■ Screenshot grounding data:
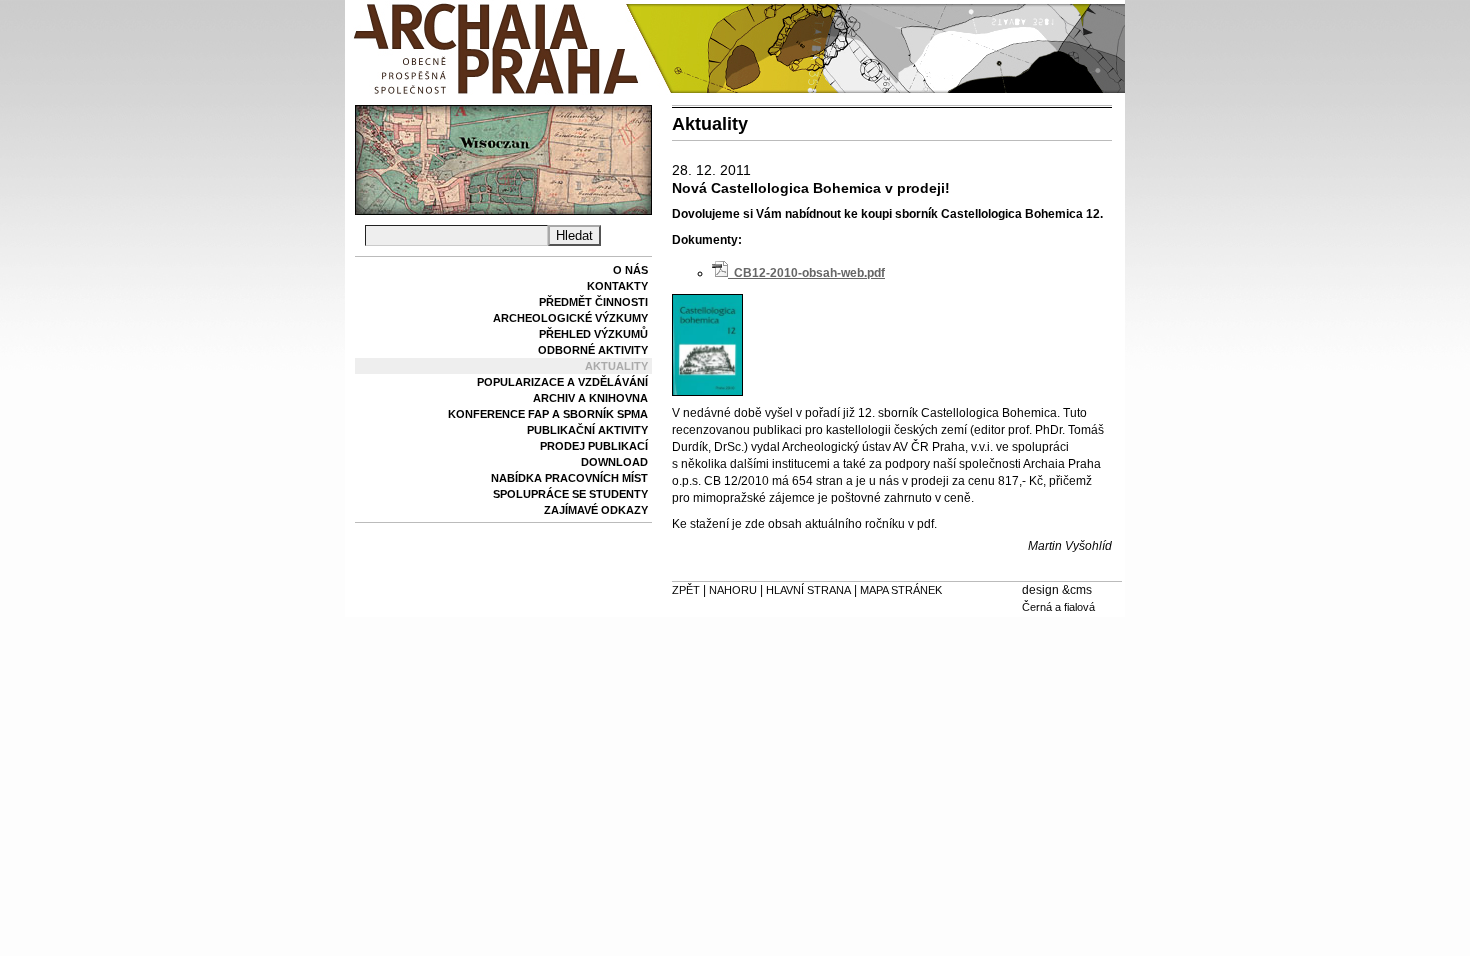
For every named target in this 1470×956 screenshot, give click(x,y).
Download (614, 462)
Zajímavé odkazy (596, 510)
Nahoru (733, 590)
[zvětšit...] (707, 392)
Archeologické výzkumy (570, 318)
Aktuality (616, 366)
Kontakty (617, 286)
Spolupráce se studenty (570, 494)
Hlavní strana (808, 590)
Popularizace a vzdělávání (562, 382)
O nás (630, 270)
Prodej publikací (594, 446)
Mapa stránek (901, 590)
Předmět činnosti (593, 302)
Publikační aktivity (587, 430)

■ Try it:
Write every line above out again exactly; pictures do not belong in the copy.

■ Written solution:
For every named target in this 1470×956 screenshot, give click(x,y).
Download (614, 462)
Zajímavé odkazy (596, 510)
Nahoru (733, 590)
[zvětšit...] (707, 392)
Archeologické výzkumy (570, 318)
Aktuality (616, 366)
Kontakty (617, 286)
Spolupráce se studenty (570, 494)
Hlavní strana (808, 590)
Popularizace a vzdělávání (562, 382)
O nás (630, 270)
Prodej publikací (594, 446)
Mapa stránek (901, 590)
Předmět činnosti (593, 302)
Publikační aktivity (587, 430)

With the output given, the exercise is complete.